God’s omnipresence, that He is in all places, can be both law and gospel. I shudder at the thought of God being present for my every sin. I am terrified at the fact that I have sinned even though I know full well He is present.

God’s omniscience, that He knows all things, can be both law and gospel. It makes me sick to know that God can read my mind. I know the thoughts I’ve had, unintentional and intentional, and they are anything but pretty. How hollow my works must seem if, more than simply seeing their visible appearances, He knows my motivations, which are often much less impressive than appearances would indicate.

Sometimes we like the thought of God’s absence. We can compartmentalize things that way. There are God-things and not-God-things. It helps us avoid paradox, inconsistency, and tension in life and between life and faith.
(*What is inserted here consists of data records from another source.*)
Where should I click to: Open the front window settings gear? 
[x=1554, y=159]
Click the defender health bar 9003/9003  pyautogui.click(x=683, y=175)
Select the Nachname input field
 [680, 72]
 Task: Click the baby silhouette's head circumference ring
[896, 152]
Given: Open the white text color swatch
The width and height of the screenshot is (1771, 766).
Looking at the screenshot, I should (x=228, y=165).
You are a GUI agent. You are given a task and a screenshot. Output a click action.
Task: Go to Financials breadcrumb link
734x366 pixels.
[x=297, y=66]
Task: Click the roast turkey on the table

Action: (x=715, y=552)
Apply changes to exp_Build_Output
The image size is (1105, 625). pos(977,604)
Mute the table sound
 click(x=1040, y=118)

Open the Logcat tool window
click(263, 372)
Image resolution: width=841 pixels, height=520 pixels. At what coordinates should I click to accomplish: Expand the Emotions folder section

It helps us stay sane. It helps us feel somewhat clean. But God isn’t absent. He hides, but He is never absent.

How does that make you feel? Are you comforted? Is that law or gospel? “Truly, you are a God who hides himself, O God of Israel, the Savior.”

Friends, it is gospel. God hides for us. He wants us to find Him where He reveals Himself, and that is in the gospel, in Word and Sacrament, where He is beyond a doubt there for us with grace and mercy. He wants us to know Him by the crucifix, not by a natural disaster, sickness, or inexplicable tragedy. And yet, even in those things, He is there. He is just hidden.

God knows all things, but He also knows you. He really knows you. He knows you beyond intellectual knowledge. He has descended into the flesh and become you. He knows you and He loves you. In Baptism you have, together with the Church, become His bride. He knows you and nothing He knows keeps Him from being for you grace and mercy. He is present in all places, but in Word and Sacrament, in Christ crucified for sinners, He makes plain that the presence that He wants to define Himself by with you is for you and not against you.

Surely He is a God who hides Himself, but that God who hides is always present, and always present as the crucified and risen One, for us even when everything seems against us, even when it seems for sure that He couldn’t be farther away. Why doesn’t He make His presence known in the natural disaster, in sickness, in the inexplicable tragedy? Because that’s not how He wants us to know Him, even as He promises that none of those things shall separate us from Him.

We live in a fallen world. Sad, terrible, heart-rending, thoroughly fallen things happen here, and we shouldn’t sugarcoat it, theodicize it away, or pretend it isn’t so. Platitudes ring hollow. We live in a fallen world. It is so, and it’s that indisputable, if unacceptable, fact that brought God from heaven to earth, into the mire, and put Him on a cross and brought Him out of His tomb.

Where is God? He is where He promised to be. Find Him, like the thief, on the cross. Find Him, like the frightened women, sprung from the tomb. Find Him, most importantly, in the preaching of the gospel, in Word and Meal. He cannot but be there, because He’s wed Himself to these Means. He cannot but be there for you, because that is the only way He would have you know Him there. In the meanwhile, we take up our crosses, not for salvation, but as those saved through the cross of the One who came to make God known, and to make Him known as compassion, life, and hope, even in the midst of hatred, death, and darkness. “Truly, you are a God who hides himself, O God of Israel, the Savior.”